Por la mañana, la cifra
había ascendido a más de 70 y mi primer pensamiento fue que estas
cosas sólo pasan en India. No, ha sido aquí, a pocos kilómetros de
Santiago, ciudad abierta y acogedora que abre sus brazos amorosos a
visitantes, turistas y peregrinos. Ha sido aquí la víspera de una
de las fiestas más importantes y queridas de nuestro país, la
víspera del día Nacional de Galicia, al lado nuestro, en la hermana
Galicia. Y, sí, ha sido en un tren moderno y rápido, en un país con
infraestructuras más o menos decentes, en el primer mundo. En el
tren, medio de transporte cómodo y seguro, que te permite moverte de
forma tranquila y relajada. El tren se convirtió en
verdugo y segó la vida, al menos, de setenta y nueve personas.
Hay cosas en la vida que
damos por supuestas, los pasajeros del Alvia esperaban llegar en hora
a su destino, sus familiares aguardaban también en hora en la estación,
deseando reencontrarse, abrazarse, contarse las novedades de sus
vidas, celebrar las fiestas. Pero otra vez el azar, la mala suerte,
la vida misma que hizo que cogieran ese tren y no otro, que llegaran
a tiempo a la salida, apenas un instante y la muerte, la parca cruzó
implacable el pasillo del tren decidiendo, en un instante, a quienes
quería como trofeos de este viaje en el que unos cuántos sólo
tenían billete de ida.
La noticia nos llenó de
dolor, un dolor que superó fronteras dado el carácter universal de
la ciudad de Santiago. Eran profesores y estudiantes, amigos y Erasmus,
sacerdotes y novios, abuelos y padres, madres e hijos… Viajaban a
encontrarse con los suyos a un bautizo, a una boda, al entierro de una hermana, a ver a su novio…

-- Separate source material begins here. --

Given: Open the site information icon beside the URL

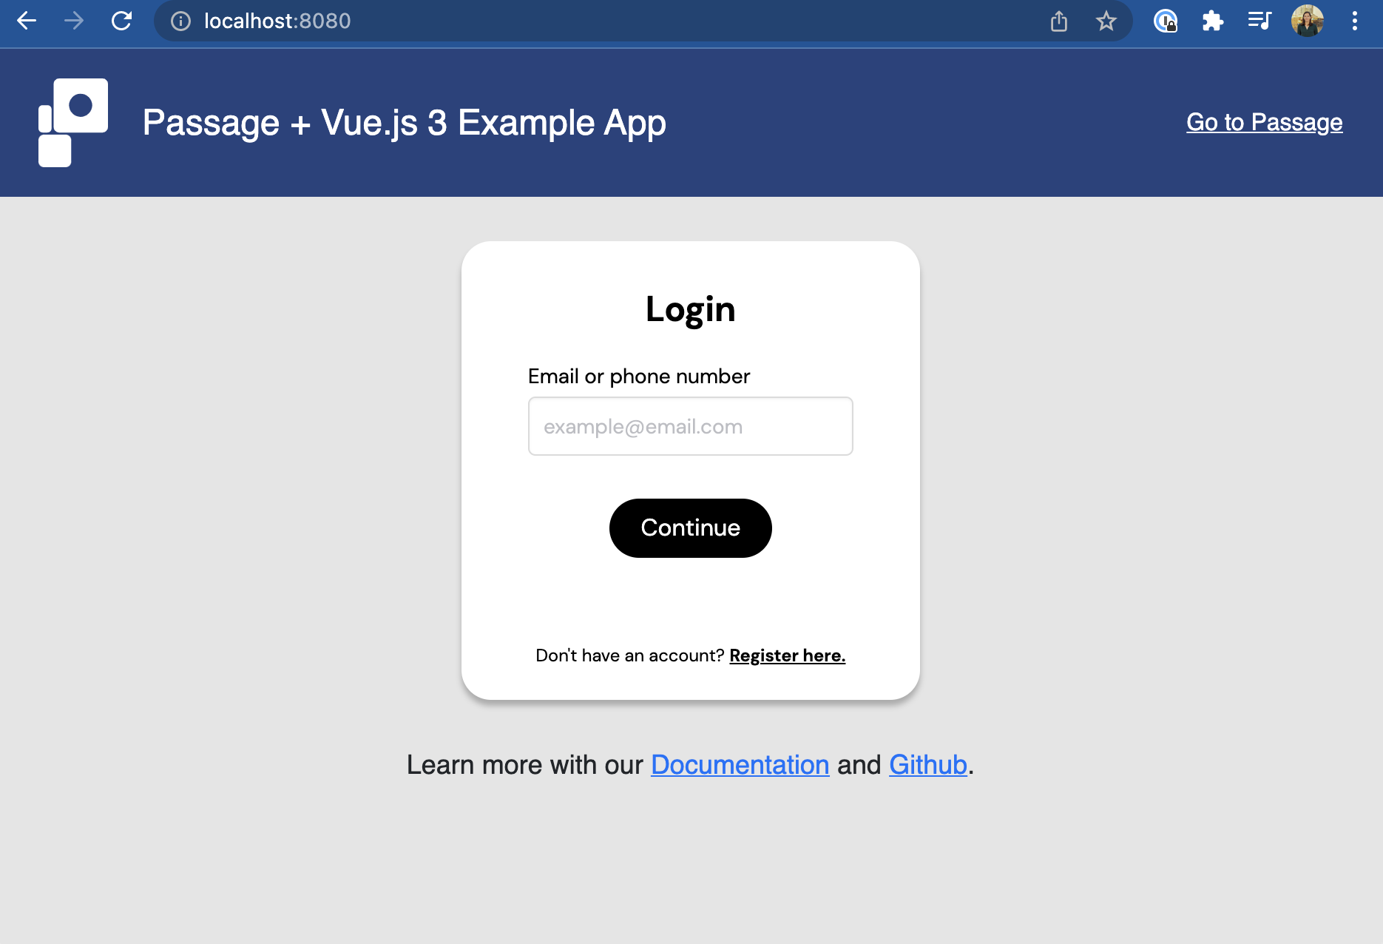Looking at the screenshot, I should 180,21.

Iban a continuar escribiendo las historias de sus vidas, las
historias de sus familias.
Cuántos sueños rotos,
frustrados, finalizados de forma abrupta, violentados, violados. Un
dolor que llegó a todos los rincones de España. España entera se tiñó de luto.
Y luego la obscenidad de
la información, la inmediatez más absoluta, el exceso elevado a la
enésima potencia ¿Es necesario esto? El dolor de las familias
retransmitido en directo ¿con qué derecho les robamos su intimidad
para vivir su duelo?
y, por encima de todo, la
solidaridad absoluta del pueblo: sanitarios, bomberos, conductores de
ambulancias, miembros de Cruz Roja, de protección civil, del 112 y
el pueblo. El PUEBLO, los vecinos y voluntarios que tras el impacto
inicial se fueron a la vía a sacar con sus propias manos a los
heridos, a los muertos. Ellos también son víctimas, víctimas del
espectáculo dantesco que tuvieron que vivir. Las imágenes me
llevaban de forma recurrente a la estación de Atocha. Las colas de
gente para donar su sangre. La gente por la vía, ayudándose unos a
otros, lamentado la magnitud de la tragedia, pero sin dejar de
trabajar en el auxilio del otro. La solidaridad en sentido estricto
no entiende de credos, ni de razas, ni de nacionalidades, ni de
filiación.
La verdadera DEMOCRACIA
es esta: el PUEBLO AYUDANDO A LOS SUYOS, sacándolos de entre los
hierros, destripando el tren para encontrar vida entre el horror.
Y ¿los políticos? ¿para
qué los queremos? No los necesitamos, sólo contaminan.